_WORK INSTRUCTION_
Across the entries below, how many lines contain the word "agent"? Give the number alone.

(Data items)
------------------------------------------------------------

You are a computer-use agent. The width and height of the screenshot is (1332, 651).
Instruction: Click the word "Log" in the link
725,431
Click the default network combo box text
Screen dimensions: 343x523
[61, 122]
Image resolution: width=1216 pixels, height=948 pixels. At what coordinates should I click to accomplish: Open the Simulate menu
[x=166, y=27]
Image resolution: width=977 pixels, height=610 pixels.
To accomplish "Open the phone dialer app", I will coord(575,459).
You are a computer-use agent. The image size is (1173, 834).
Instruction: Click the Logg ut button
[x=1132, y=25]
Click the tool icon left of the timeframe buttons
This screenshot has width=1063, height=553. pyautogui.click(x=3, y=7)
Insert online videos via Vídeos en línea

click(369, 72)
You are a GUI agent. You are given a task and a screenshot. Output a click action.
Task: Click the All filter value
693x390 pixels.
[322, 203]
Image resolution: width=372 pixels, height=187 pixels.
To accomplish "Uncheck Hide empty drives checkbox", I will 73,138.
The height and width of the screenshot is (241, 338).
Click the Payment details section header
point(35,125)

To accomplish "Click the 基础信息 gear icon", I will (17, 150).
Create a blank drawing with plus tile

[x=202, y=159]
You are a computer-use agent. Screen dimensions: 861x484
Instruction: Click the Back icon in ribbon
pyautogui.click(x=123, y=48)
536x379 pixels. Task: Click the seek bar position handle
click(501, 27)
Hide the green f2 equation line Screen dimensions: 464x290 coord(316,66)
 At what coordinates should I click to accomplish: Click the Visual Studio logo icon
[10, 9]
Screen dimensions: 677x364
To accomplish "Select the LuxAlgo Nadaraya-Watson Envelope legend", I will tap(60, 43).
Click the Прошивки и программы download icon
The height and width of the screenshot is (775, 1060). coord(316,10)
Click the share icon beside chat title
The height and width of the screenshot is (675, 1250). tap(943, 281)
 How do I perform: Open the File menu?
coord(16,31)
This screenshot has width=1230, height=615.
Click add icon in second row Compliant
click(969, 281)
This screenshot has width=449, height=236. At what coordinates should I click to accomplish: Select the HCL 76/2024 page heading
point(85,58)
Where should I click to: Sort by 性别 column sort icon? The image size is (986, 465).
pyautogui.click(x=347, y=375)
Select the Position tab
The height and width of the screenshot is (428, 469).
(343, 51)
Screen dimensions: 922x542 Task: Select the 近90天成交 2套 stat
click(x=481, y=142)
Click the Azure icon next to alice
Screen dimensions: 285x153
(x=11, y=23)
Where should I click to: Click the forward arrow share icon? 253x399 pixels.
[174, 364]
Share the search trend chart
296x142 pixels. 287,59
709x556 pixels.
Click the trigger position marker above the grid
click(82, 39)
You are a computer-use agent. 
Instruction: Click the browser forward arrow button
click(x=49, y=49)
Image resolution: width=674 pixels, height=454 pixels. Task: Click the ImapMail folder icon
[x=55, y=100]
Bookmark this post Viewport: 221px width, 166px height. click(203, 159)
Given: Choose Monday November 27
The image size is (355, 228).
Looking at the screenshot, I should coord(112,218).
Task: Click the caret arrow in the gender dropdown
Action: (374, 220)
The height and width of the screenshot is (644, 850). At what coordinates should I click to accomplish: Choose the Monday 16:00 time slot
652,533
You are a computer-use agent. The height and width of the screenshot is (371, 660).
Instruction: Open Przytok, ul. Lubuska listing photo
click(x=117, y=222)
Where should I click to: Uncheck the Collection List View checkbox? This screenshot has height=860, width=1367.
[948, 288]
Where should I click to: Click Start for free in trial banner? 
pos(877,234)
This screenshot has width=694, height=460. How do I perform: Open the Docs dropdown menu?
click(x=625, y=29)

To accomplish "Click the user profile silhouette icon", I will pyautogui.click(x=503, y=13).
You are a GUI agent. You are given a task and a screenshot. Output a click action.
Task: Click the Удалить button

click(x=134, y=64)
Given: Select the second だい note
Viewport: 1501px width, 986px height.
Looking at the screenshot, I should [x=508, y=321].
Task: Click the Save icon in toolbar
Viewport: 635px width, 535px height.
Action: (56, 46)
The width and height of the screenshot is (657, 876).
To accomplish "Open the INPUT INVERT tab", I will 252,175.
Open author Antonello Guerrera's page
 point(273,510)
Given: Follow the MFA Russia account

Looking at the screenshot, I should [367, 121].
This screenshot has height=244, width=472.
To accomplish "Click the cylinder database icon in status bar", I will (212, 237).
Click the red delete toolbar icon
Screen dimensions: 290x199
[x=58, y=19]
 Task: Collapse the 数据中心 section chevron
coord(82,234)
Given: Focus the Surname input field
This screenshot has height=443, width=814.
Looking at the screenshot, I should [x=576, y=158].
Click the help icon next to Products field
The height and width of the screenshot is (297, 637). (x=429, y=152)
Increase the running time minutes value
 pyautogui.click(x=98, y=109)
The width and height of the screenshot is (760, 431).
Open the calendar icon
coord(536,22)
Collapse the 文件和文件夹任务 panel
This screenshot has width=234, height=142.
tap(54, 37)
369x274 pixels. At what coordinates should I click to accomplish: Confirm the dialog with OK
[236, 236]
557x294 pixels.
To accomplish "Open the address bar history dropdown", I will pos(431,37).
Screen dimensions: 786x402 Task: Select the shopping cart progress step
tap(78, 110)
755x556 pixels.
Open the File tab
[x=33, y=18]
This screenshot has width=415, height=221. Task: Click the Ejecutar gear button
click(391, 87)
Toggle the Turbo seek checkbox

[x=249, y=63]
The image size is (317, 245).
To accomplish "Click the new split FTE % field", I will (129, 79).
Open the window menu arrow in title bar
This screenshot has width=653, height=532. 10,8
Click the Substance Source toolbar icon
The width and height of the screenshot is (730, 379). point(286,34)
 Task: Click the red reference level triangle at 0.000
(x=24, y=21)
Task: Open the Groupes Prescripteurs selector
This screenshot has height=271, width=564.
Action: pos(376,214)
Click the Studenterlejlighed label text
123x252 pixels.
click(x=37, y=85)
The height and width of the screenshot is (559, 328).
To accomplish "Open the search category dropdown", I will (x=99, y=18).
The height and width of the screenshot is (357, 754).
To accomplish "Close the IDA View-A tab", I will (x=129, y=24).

------------------------------------------------------------

_TASK SOLUTION_
7